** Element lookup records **
## start

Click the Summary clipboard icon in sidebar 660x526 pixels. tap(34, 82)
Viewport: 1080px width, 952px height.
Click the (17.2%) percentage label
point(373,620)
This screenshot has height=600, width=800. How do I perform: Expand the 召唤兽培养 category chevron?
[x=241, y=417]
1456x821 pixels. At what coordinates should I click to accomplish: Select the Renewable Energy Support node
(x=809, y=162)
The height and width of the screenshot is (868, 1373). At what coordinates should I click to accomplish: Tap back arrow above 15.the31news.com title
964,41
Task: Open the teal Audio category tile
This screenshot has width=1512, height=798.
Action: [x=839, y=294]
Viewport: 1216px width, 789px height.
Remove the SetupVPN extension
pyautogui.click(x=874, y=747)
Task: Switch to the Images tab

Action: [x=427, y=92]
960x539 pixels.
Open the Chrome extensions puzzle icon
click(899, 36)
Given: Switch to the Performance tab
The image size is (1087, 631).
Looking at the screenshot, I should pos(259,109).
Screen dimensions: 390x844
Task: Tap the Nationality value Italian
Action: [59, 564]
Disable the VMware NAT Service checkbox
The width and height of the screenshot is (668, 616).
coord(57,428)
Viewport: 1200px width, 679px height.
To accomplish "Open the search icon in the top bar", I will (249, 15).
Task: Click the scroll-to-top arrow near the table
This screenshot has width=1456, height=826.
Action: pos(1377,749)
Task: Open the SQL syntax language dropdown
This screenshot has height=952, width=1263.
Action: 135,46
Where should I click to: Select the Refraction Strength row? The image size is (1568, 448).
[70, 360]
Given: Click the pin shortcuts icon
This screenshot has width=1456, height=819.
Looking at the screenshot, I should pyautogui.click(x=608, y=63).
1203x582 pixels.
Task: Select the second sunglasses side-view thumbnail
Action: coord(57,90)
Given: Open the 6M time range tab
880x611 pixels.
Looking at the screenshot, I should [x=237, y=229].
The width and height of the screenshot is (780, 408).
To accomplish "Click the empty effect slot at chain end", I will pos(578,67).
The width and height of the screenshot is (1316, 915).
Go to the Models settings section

## end

Can you rewrite the records above, renaming "Viewport" to "Display" wherever it appears and leaving everything else untouched?

** The output **
Click the Summary clipboard icon in sidebar 660x526 pixels. tap(34, 82)
Display: 1080px width, 952px height.
Click the (17.2%) percentage label
point(373,620)
This screenshot has height=600, width=800. How do I perform: Expand the 召唤兽培养 category chevron?
[x=241, y=417]
1456x821 pixels. At what coordinates should I click to accomplish: Select the Renewable Energy Support node
(x=809, y=162)
The height and width of the screenshot is (868, 1373). At what coordinates should I click to accomplish: Tap back arrow above 15.the31news.com title
964,41
Task: Open the teal Audio category tile
This screenshot has width=1512, height=798.
Action: [x=839, y=294]
Display: 1216px width, 789px height.
Remove the SetupVPN extension
pyautogui.click(x=874, y=747)
Task: Switch to the Images tab

Action: [x=427, y=92]
960x539 pixels.
Open the Chrome extensions puzzle icon
click(899, 36)
Given: Switch to the Performance tab
The image size is (1087, 631).
Looking at the screenshot, I should pos(259,109).
Screen dimensions: 390x844
Task: Tap the Nationality value Italian
Action: [59, 564]
Disable the VMware NAT Service checkbox
The width and height of the screenshot is (668, 616).
coord(57,428)
Display: 1200px width, 679px height.
To accomplish "Open the search icon in the top bar", I will (249, 15).
Task: Click the scroll-to-top arrow near the table
This screenshot has width=1456, height=826.
Action: pos(1377,749)
Task: Open the SQL syntax language dropdown
This screenshot has height=952, width=1263.
Action: 135,46
Where should I click to: Select the Refraction Strength row? The image size is (1568, 448).
[70, 360]
Given: Click the pin shortcuts icon
This screenshot has width=1456, height=819.
Looking at the screenshot, I should pyautogui.click(x=608, y=63).
1203x582 pixels.
Task: Select the second sunglasses side-view thumbnail
Action: coord(57,90)
Given: Open the 6M time range tab
880x611 pixels.
Looking at the screenshot, I should [x=237, y=229].
The width and height of the screenshot is (780, 408).
To accomplish "Click the empty effect slot at chain end", I will pos(578,67).
The width and height of the screenshot is (1316, 915).
Go to the Models settings section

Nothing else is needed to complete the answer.